Instead, he worked for five months trying to get a handle on the clandestine service. He flew off to CIA stations around the world, listening, questioning, and weighing what he had to work with. He said he found “tremendously poor morale.” He was shocked by the inability of his spies to solve their own problems. He found them in a state approaching panic.
He compared them to the American military after Vietnam. Back then, as Deutch put it in September 1995, a lot of smart lieutenants and colonels had looked at one another and said: “‘We’re in trouble. We’ve got to change. We’ve got to figure out a way to do this differently. We’re either leaving or we’re going to change the system.’ And the people who stayed did change the system.” Deutch wanted the clandestine service to solve its own problems. But he found his people incapable of change. “Compared to uniformed officers,” he said of his spies, “they certainly are not as competent, or as understanding of what their relative role is or what their responsibilities are.” The clandestine service “was not confident of carrying out its day-to-day activity.”

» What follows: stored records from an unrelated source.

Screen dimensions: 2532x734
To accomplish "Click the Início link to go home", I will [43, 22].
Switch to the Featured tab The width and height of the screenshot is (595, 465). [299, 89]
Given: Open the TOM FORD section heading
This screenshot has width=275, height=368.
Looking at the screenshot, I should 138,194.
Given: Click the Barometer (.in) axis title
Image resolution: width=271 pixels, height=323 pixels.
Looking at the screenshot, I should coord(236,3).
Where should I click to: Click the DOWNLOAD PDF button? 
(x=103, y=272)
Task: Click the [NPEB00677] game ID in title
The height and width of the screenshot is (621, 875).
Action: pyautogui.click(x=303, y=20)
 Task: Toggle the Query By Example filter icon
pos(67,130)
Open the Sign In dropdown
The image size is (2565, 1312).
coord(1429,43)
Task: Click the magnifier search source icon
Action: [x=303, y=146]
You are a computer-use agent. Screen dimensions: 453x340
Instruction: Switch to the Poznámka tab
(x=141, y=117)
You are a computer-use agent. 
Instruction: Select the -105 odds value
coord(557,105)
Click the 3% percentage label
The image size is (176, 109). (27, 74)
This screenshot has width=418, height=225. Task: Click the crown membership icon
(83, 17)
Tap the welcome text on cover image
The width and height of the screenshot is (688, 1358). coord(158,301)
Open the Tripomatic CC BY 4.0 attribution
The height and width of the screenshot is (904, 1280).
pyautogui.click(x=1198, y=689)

This crisis of confidence took many forms. Some were made manifest in misguided operations that backfired. Others were continuing failures of collection and analysis. Some were breathtaking lapses in judgment.
In Bosnia, on July 13, 1995, as the world’s press reported mass killings of Muslims by Serbs, a spy satellite sent back pictures of prisoners being guarded by gunmen in fields outside the town of Srebrenica. No one at the CIA looked at that picture for three weeks. No one had thought that the Serbs would conquer the town. No one anticipated a slaughter. No one paid heed to human-rights groups, the United Nations, or the press. The CIA had no officers and no agents in the field to corroborate what they were reporting. It had no information about any atrocities. It had been ordered to devote itself to supporting military operations in the region, and it had neither time nor talent to spare to check out reports from terrified refugees.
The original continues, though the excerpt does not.